Professional administrators are focused solely on meeting the needs of the injured worker after settlement. Ideally, they get involved in the process pre-settlement to ensure those needs are properly addressed.
- Ensure funds are spent in accordance with CMS guidelines
- Protect an individual’s eligibility for future Medicare benefits by considering Medicare’s interests
- Ease the burden of compliance from the beneficiary
Changes during the last decade have made professional administrators an affordable option. Many employers and insurers pay the fee as part of the settlement agreement.
The volume of Medicare denials over the last few years emphasizes that it’s critical for employers, insurers, and representatives of these individuals to ensure injured workers have the necessary knowledge to be compliant with CMS’ MSA requirements after settlement.

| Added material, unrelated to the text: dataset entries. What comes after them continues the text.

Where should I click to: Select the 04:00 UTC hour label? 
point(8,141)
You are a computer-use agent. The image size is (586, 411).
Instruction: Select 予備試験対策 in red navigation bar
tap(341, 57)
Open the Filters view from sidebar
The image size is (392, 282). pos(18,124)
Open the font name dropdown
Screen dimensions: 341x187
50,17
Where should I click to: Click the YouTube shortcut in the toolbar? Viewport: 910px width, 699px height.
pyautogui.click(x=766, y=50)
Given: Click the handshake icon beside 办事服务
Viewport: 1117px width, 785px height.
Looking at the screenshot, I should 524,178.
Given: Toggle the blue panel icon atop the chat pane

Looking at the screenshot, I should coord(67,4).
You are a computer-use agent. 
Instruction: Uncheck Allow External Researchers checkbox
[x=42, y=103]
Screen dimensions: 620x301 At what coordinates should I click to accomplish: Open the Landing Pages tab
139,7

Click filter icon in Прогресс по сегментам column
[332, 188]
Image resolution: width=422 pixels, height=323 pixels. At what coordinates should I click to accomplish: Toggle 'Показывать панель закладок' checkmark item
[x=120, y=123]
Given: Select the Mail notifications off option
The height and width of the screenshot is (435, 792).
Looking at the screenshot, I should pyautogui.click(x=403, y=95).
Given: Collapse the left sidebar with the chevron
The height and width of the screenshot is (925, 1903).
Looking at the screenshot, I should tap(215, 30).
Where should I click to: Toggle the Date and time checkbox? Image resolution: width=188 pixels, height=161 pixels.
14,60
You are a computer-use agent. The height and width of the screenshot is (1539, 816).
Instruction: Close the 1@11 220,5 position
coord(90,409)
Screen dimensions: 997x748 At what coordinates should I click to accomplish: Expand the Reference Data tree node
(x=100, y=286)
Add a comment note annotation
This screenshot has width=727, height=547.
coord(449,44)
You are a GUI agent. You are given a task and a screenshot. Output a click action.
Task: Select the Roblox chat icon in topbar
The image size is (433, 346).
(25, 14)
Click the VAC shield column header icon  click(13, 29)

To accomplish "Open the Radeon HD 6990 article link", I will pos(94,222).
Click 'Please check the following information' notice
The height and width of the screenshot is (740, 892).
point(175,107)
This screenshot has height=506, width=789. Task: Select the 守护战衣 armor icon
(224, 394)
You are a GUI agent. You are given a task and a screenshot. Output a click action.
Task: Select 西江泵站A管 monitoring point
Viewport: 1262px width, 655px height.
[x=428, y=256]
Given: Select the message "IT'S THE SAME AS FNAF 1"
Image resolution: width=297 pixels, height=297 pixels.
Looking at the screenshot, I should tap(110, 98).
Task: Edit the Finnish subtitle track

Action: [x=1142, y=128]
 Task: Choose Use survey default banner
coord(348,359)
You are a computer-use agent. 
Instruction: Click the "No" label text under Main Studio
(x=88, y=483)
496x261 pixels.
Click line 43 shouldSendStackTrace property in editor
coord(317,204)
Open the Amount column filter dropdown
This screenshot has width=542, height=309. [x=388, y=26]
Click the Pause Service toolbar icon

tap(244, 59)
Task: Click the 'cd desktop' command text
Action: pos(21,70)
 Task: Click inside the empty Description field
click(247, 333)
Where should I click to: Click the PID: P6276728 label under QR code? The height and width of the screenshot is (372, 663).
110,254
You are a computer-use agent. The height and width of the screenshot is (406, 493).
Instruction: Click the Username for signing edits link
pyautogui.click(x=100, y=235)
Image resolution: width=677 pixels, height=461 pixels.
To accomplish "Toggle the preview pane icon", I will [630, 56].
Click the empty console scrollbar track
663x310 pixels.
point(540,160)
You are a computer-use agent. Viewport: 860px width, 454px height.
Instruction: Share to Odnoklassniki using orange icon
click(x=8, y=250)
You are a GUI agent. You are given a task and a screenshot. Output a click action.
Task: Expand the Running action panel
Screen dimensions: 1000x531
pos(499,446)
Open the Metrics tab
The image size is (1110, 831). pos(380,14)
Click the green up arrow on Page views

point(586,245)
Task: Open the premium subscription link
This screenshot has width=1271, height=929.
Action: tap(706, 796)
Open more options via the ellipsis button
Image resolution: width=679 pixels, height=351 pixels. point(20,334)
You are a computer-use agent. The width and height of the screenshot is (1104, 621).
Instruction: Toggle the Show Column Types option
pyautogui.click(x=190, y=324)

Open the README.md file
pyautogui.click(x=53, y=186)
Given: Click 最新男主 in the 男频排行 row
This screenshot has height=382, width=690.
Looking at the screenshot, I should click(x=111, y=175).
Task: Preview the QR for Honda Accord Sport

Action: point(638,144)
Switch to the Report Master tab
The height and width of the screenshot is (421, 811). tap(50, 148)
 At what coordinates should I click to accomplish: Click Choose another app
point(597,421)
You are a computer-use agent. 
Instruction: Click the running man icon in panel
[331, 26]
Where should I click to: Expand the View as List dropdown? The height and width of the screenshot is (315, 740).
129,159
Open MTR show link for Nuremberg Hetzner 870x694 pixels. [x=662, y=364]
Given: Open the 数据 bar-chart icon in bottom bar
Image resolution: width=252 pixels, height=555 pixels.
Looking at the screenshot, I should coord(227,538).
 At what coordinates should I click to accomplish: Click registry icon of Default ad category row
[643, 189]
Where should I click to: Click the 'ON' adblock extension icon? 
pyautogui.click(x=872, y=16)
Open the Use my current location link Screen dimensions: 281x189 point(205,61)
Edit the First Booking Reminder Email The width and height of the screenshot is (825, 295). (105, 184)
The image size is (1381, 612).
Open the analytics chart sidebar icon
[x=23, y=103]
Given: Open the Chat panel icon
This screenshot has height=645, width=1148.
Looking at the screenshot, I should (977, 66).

Settling a workers’ compensation claim should start a new chapter for an injured worker – even when an MSA is included. This resolution can happen only if and when the account is set up and managed strictly according to the government’s rules and regulations. Properly informing injured workers settling with an MSA of their obligations to Medicare after settlement and turning to experts in the field, such as a professional administrator, are the best and most painless ways to prevent claim denials.